#### [Exercise description]
Report every line below that holds the word "hand".
(Study material begins)
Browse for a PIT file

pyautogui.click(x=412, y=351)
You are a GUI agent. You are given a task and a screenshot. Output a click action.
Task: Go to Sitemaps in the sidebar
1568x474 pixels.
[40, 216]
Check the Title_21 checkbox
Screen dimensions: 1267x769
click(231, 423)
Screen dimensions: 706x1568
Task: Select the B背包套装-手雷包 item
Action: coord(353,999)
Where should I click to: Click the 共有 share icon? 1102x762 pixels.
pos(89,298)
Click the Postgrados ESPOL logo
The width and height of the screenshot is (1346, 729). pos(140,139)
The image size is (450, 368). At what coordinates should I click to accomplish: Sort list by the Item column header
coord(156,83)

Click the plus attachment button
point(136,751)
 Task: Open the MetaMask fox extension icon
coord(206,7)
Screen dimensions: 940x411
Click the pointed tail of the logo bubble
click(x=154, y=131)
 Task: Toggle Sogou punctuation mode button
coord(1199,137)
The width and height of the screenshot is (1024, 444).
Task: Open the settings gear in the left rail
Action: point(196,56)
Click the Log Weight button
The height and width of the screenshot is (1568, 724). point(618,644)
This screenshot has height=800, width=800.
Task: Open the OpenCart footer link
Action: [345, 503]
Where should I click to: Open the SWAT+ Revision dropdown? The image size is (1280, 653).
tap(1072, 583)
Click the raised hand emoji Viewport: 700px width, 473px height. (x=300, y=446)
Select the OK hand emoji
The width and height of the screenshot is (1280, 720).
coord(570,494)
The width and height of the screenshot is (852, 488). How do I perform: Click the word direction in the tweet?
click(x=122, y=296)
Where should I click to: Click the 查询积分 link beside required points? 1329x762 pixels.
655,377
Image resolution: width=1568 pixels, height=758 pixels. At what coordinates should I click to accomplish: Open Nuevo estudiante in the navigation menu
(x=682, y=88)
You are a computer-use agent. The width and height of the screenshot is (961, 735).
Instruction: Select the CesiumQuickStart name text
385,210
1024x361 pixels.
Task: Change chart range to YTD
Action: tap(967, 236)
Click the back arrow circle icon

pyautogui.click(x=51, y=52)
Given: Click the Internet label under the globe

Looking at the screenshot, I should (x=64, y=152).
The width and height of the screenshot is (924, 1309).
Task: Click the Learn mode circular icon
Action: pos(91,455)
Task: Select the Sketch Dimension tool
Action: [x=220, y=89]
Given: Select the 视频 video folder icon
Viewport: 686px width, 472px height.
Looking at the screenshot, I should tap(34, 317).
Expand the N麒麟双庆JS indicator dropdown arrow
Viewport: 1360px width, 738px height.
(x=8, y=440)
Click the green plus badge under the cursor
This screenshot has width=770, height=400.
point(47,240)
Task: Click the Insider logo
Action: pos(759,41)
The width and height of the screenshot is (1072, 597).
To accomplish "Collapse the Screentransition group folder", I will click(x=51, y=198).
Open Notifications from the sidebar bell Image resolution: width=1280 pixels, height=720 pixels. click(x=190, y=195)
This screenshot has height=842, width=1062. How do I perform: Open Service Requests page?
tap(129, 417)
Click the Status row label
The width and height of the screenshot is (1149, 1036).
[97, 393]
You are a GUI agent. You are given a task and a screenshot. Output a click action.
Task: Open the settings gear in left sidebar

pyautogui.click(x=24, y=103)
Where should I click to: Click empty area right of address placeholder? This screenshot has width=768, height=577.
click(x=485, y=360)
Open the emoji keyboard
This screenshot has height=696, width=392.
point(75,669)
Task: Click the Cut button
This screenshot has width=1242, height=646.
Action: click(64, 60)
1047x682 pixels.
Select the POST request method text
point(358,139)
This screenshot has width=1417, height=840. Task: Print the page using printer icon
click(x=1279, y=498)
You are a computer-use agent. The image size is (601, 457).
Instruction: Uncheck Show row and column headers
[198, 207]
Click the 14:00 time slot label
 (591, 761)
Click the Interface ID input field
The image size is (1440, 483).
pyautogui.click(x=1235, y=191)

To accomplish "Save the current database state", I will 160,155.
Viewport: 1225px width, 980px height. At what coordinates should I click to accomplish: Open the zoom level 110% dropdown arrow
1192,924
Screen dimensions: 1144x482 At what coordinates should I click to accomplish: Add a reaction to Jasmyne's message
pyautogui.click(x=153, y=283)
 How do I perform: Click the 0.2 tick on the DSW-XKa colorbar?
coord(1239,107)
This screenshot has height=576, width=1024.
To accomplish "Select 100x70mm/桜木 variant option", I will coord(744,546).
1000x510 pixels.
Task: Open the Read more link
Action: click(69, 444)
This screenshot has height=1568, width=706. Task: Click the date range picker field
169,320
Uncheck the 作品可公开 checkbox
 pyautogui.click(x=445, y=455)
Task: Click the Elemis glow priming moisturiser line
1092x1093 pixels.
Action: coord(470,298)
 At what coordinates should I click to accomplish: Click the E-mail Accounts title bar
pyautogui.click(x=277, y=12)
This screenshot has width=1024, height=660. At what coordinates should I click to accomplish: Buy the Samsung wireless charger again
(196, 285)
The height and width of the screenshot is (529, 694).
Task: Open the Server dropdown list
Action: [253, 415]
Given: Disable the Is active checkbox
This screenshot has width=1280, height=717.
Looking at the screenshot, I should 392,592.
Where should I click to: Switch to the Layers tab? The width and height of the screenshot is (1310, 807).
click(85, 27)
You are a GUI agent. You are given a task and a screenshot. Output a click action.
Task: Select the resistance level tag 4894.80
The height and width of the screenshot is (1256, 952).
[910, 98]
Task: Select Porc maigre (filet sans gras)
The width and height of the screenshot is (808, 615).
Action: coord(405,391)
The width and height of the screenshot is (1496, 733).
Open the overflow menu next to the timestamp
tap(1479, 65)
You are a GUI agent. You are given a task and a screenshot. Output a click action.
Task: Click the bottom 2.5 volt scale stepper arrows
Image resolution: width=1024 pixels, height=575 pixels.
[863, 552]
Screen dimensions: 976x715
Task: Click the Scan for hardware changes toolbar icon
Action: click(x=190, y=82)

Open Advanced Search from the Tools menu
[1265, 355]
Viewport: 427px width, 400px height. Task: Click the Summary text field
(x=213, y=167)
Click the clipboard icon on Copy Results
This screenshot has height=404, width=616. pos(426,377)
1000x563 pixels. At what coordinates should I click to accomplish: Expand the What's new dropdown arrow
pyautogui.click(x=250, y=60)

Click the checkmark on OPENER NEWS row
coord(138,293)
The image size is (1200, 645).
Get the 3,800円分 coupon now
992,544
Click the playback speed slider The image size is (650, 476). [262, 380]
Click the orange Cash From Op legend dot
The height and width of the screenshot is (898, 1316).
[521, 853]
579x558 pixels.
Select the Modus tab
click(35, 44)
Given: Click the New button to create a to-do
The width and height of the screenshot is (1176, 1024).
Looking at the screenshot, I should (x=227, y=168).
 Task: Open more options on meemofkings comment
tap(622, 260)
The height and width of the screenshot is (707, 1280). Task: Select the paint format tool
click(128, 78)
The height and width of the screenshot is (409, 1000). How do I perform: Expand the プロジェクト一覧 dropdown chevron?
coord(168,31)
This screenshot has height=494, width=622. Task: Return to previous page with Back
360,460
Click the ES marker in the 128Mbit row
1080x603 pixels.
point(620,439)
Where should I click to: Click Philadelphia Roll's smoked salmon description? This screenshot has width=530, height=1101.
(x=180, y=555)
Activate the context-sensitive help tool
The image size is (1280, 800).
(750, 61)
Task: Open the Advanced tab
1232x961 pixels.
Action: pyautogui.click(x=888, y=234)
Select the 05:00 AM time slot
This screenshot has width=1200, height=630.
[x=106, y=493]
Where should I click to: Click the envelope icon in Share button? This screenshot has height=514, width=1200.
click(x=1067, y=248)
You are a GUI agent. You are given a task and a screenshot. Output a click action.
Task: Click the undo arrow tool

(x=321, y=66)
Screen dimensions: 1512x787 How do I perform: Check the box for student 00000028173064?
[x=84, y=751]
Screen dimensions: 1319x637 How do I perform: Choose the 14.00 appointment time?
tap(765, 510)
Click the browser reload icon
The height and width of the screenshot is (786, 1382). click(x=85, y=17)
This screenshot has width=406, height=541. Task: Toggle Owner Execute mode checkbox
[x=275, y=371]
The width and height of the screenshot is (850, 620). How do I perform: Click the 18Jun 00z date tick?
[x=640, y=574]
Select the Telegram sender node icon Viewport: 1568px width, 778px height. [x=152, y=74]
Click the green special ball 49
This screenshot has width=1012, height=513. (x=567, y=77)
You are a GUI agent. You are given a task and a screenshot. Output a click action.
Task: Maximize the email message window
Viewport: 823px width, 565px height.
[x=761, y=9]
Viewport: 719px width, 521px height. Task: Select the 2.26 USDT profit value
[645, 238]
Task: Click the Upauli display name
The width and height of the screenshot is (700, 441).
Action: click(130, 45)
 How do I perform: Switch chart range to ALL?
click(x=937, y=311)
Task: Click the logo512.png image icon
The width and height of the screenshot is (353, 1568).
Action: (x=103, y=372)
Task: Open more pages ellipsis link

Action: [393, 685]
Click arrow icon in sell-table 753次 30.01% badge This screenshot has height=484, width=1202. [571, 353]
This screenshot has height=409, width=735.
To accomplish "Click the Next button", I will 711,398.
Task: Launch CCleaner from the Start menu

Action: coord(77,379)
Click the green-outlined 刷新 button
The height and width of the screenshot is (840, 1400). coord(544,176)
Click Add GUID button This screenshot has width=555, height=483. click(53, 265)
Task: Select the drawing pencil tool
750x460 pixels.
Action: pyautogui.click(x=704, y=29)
(Study material ends)
#### [Solution to this task]
Click the raised hand emoji Viewport: 700px width, 473px height. (x=300, y=446)
Select the OK hand emoji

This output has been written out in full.